Having repeatable systems for research, writing, editing, onboarding, and delivery made the agency more efficient and easier to scale.

Good systems reduce mistakes and improve consistency.

Prompt Libraries Are Valuable Assets

Over time, I built a collection of reusable prompts for tasks like:

  • SEO research
  • Content briefs
  • Sales proposals
  • Email campaigns
  • Client onboarding
  • Landing page copy
  • Marketing strategies

These prompt libraries became one of the agency’s most valuable internal resources because they saved time while maintaining quality.

AI Gives Solo Entrepreneurs a Competitive Advantage

Perhaps the biggest realization was that one person can now accomplish work that previously required a small team.

That doesn’t mean AI replaces specialists.

It means entrepreneurs can validate ideas, serve early clients, and grow more efficiently before expanding their teams.

SEE ALSO: My Entrepreneur Journey: The Late Nights, Hard Lessons, and Success Stories That Changed My Life

LASTLY

When I began this experiment, I wanted to answer a simple question:

Could one person build an effective marketing agency using modern AI tools?

After testing the workflow from strategy to content creation, website development, client operations, and automation, my conclusion is clear.

The technology is already capable of handling a significant portion of the repetitive work that once consumed agencies.

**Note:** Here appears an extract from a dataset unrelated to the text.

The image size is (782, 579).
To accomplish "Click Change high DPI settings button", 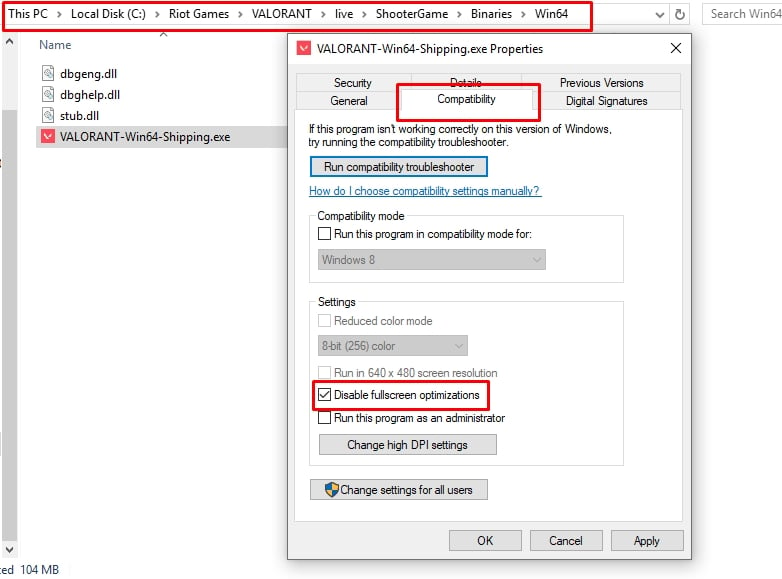I will [407, 445].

What AI cannot replace is strategic thinking, creativity, relationship building, and accountability.

The entrepreneurs who succeed won’t necessarily be those using the most AI tools.

They’ll be the ones who understand business problems, build efficient systems, and use AI to amplify their expertise rather than replace it.

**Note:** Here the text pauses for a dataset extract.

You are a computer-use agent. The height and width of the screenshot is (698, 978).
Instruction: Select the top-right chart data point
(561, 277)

If you’re considering launching an AI-powered marketing agency, don’t wait until everything is perfect.

Start with one niche.

Build one repeatable workflow.

Serve one client exceptionally well.

Refine your process.

Then repeat.

The future of entrepreneurship isn’t about competing against artificial intelligence.

It’s about learning how to collaborate with it.


Frequently Asked Questions

Can you really build an AI marketing agency with ChatGPT, Claude AI, and Lovable Dev?

Yes. These tools can help with strategy, content creation, website development, and workflow automation. However, success still depends on your ability to understand client needs, review outputs, and deliver measurable business value.

Is coding experience required?

No.

Modern AI development tools have made it much easier for non-developers to build websites, landing pages, and simple applications using natural language prompts.

That said, having a basic understanding of web technologies can still be helpful when customizing or troubleshooting projects.

Is AI-generated content good for SEO?

It can be.

Search engines generally evaluate content based on its usefulness, originality, and relevance rather than whether AI assisted in creating it.

Content should always be fact-checked, edited, and written with users—not algorithms—as the primary focus.

Which AI tool performed best?

Each tool had different strengths.

  • ChatGPT excelled at strategy, brainstorming, SEO planning, and marketing ideas.
  • Claude AI produced polished long-form writing with a natural flow.
  • Lovable Dev simplified website creation and rapid prototyping.

Using them together created a more effective workflow than relying on a single tool.

Can one person realistically run an AI marketing agency?

Yes, especially in the early stages.

With efficient systems and AI support, a solo founder can manage research, content creation, client communication, and project delivery.

As the client base grows, bringing in human specialists can help maintain quality and expand capacity.